Ojalá pudiera rebobinar la cinta y pulsar play de nuevo. Rehacer la jugada, poder ver lo que he olvidado. No recuerdo gran cosa de mí entonces, de cómo eran mis dudas, mis deseos, antes de meterlos en esa caja fuerte cuya combinación aún sigue en el olvido. No dudo de que para mí representabas lo que no quería ser, lo que no quería hacer, ni tampoco dudo de que estaba enamorado de ti con un amor carnal y físico, corno tú lo estuviste de mí. Entiendo que llegó un momento en el que no deseaste mirarme más cara a cara, en que no quisiste volver a pasar una cena de Navidad conmigo, entiendo que no tuviste más remedio que huir de mí. Yo tampoco, durante diez años, he querido pensar en ti.
Sé que cuando conociste la historia de nuestra madre supiste inmediatamente quién era el padre de su hijo o hija, del bebé que nunca nació. Habíamos repetido la historia. Nuestra madre, huyendo de su hermano, viajó desde Canarias a Edimburgo, y tú, huyendo del tuyo, viajaste de Edimburgo a Canarias, condenada a repetir una historia que ni siquiera conocías.

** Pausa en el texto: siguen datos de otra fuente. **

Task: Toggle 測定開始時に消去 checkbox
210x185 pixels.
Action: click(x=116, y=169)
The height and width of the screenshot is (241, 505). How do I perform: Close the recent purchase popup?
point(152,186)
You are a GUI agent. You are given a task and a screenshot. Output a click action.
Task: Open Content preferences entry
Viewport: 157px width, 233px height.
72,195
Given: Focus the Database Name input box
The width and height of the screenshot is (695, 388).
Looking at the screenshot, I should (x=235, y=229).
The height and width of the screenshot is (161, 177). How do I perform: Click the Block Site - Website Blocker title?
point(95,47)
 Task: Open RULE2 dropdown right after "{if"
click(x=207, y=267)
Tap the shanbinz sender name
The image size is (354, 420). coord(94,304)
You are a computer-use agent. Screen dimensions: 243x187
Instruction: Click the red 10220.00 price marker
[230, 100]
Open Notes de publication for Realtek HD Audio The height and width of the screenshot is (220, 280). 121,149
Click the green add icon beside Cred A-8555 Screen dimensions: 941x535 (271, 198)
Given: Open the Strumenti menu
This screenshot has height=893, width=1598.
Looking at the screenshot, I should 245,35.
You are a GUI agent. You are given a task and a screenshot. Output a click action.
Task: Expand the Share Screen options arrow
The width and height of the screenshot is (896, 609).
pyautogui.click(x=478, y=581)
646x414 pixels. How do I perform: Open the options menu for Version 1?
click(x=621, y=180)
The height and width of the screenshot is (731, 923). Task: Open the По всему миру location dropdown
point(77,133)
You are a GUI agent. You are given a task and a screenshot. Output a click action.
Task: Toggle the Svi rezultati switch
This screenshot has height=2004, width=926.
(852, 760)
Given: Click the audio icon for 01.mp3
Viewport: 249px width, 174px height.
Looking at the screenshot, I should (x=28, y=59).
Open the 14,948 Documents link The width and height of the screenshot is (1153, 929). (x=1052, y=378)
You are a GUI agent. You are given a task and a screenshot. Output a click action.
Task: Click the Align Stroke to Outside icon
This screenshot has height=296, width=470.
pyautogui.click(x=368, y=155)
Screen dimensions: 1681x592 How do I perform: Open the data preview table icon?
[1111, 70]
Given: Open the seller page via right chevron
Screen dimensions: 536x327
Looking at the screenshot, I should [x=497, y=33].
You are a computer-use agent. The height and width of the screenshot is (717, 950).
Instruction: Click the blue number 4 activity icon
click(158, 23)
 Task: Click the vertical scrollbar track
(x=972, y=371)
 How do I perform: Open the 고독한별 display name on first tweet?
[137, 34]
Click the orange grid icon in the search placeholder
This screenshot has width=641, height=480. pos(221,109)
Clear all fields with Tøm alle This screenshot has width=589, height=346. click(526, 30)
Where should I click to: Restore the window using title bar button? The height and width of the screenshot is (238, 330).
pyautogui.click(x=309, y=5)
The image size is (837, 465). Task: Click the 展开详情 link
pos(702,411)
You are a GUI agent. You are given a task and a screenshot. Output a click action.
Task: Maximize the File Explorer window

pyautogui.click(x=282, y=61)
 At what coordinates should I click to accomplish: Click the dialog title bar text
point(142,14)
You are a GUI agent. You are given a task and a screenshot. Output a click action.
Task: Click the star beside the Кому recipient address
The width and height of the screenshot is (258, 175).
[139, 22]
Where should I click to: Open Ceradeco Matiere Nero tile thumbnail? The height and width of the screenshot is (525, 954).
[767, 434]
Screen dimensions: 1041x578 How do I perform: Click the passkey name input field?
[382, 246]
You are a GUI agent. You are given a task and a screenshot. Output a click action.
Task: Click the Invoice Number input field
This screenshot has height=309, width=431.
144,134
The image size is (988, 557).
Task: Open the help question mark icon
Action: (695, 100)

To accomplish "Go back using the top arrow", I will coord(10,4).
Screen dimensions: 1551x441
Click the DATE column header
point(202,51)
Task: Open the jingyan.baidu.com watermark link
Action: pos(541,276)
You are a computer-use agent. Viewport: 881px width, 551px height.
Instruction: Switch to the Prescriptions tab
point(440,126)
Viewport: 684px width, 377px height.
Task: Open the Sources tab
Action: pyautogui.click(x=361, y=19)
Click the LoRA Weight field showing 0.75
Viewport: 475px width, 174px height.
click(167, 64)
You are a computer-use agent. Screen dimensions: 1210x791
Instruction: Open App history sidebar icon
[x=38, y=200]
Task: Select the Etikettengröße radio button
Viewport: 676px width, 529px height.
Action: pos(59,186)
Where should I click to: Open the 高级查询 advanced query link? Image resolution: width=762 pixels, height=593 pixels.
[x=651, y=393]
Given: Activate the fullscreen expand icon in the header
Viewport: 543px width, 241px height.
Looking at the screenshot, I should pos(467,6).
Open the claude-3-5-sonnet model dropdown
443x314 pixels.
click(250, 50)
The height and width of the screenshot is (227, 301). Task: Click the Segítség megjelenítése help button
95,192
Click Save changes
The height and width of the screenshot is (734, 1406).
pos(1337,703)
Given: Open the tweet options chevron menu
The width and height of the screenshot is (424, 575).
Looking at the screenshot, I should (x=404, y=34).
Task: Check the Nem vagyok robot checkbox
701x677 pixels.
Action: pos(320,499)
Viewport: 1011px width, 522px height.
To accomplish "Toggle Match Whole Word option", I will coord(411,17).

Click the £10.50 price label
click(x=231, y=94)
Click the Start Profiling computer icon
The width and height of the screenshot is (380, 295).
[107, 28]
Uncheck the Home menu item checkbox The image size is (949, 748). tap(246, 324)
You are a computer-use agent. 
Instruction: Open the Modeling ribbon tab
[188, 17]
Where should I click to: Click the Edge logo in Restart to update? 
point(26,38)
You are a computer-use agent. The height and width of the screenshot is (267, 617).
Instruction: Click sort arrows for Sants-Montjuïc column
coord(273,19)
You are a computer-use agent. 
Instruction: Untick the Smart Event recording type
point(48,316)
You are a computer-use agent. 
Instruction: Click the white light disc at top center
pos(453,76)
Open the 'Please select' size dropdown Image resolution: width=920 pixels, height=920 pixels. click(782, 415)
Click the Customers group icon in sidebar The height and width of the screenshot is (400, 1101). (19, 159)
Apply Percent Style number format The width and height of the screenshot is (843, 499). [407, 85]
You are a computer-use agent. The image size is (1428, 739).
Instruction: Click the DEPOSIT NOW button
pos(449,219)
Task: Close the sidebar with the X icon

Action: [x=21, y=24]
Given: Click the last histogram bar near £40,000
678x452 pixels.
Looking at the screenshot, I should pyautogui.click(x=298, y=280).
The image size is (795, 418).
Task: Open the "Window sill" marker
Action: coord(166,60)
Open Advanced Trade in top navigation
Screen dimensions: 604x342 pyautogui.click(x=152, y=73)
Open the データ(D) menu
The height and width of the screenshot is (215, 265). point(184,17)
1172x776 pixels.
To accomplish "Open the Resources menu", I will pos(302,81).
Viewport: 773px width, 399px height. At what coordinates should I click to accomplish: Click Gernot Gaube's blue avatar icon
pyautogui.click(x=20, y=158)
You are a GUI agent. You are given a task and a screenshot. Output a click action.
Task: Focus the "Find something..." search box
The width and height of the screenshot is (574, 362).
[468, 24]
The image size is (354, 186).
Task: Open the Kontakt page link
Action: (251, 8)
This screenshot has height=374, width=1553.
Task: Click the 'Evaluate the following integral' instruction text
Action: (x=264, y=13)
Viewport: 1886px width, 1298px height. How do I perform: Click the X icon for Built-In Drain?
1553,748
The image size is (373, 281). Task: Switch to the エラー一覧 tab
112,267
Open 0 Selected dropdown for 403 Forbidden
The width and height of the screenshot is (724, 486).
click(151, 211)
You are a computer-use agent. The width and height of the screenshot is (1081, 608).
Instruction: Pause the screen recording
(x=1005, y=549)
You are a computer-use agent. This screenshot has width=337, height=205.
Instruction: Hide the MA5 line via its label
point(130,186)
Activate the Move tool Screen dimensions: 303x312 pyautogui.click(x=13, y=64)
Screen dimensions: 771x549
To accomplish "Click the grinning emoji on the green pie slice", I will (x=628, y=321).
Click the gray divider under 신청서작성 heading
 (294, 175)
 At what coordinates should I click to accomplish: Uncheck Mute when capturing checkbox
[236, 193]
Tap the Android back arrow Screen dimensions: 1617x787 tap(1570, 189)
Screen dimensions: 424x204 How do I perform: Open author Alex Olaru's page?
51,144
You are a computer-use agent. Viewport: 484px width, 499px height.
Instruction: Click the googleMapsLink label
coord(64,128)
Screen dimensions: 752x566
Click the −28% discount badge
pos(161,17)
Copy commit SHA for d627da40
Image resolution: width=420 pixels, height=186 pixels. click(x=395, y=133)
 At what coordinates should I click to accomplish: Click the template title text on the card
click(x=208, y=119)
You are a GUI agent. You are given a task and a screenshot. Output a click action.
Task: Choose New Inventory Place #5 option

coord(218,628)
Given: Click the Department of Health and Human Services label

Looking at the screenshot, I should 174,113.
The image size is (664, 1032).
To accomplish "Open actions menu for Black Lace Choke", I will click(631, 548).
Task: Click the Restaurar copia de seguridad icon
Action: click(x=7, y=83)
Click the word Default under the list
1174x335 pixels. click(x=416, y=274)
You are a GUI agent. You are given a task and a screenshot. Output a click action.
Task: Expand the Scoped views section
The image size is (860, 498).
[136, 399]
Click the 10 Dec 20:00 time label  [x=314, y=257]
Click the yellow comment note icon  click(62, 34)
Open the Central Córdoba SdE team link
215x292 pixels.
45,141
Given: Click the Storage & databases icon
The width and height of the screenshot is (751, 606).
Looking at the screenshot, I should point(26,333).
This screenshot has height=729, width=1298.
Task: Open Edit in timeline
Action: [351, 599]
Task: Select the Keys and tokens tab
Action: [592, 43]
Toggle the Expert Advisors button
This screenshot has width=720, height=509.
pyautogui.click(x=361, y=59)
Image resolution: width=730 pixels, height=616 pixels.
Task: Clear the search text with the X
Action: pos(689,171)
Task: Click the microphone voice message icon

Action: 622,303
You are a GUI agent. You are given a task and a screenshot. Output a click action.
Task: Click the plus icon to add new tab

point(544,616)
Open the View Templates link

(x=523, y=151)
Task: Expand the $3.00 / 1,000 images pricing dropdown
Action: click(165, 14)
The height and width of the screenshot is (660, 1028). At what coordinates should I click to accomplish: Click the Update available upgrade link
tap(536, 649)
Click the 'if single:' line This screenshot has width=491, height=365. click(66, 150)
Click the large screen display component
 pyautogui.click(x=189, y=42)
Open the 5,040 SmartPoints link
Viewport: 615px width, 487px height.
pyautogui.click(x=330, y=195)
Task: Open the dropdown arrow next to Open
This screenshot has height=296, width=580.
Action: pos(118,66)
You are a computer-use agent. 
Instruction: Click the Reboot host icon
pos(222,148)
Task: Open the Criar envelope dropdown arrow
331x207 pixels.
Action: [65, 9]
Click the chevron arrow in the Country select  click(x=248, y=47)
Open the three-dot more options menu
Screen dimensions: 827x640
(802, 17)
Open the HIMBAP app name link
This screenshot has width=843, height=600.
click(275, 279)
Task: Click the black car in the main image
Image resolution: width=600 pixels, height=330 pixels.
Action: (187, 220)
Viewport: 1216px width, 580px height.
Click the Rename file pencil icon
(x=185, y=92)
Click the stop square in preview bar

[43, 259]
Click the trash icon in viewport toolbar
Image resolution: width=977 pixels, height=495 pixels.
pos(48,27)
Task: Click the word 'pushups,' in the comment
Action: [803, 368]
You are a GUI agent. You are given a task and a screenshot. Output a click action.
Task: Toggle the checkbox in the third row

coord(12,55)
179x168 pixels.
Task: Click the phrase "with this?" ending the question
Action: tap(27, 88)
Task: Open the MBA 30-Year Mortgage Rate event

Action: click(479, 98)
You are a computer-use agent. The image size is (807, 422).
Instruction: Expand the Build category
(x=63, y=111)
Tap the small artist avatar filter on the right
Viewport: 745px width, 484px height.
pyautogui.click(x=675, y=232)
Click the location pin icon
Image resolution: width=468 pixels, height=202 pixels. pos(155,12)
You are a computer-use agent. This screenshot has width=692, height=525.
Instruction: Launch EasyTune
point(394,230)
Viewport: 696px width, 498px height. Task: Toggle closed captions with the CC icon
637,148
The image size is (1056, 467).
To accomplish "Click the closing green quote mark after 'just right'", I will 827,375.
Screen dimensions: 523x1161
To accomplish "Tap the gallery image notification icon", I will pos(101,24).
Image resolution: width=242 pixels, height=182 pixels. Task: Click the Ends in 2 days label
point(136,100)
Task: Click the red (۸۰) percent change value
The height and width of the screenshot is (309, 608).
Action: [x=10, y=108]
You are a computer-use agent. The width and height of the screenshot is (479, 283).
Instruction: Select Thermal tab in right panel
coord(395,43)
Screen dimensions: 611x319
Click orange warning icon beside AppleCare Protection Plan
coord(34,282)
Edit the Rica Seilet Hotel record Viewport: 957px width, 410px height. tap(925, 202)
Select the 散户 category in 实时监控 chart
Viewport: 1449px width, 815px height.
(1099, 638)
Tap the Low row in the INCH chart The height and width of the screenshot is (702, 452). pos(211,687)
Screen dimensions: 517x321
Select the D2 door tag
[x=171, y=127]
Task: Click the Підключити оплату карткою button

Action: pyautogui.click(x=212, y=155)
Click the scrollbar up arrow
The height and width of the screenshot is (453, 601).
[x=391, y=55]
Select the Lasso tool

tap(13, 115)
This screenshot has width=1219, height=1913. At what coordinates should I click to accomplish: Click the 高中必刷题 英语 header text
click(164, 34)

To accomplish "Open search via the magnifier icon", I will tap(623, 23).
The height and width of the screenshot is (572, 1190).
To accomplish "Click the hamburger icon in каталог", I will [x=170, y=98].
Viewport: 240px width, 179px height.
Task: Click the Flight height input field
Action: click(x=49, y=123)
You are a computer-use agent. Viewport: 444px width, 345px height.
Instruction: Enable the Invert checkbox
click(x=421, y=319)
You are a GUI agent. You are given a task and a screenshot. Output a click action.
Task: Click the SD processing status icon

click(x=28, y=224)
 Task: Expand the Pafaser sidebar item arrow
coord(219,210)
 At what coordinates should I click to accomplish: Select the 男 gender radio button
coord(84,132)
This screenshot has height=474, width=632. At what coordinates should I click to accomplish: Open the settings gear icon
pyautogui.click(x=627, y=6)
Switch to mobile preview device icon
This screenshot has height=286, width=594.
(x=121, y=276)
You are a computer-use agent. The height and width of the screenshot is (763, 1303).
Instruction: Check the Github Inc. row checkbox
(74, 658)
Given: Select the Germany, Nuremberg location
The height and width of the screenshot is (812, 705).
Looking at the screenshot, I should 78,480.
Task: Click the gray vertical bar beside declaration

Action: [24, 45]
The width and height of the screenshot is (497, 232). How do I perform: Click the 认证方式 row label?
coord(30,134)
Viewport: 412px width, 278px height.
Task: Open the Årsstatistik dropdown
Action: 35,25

¿Puedo entender entonces que tu llamada haya resonado en el vacío tanto tiempo? Porque, aunque desechaba tu imagen con todas mis fuerzas, volvía: quizá estaba condenado a ti, desde antes de nacer, inscrito en una constelación familiar. Me repugnaba como una villanía, como la peor de las bajezas, aquella predilección con la que mis sentidos se recreaban en el recuerdo de la tibieza de tu piel, apenas les daba rienda suelta. Me acometía un remordimiento punzante, un asco de mí mismo, un tormento tan incomparable de tener que despreciarme que no tuve otra solución que el olvido. Me entregué a él con una pasión poderosa, de las que avasallan, y lo acogí con más placer que a una amante. Entre tú y yo existía una palabra prohibida, proscrita, impronunciable, como todo lo que tuviera la menor relación con ella. Y esa palabra nos separó diez años. La escribo ahora: sexo.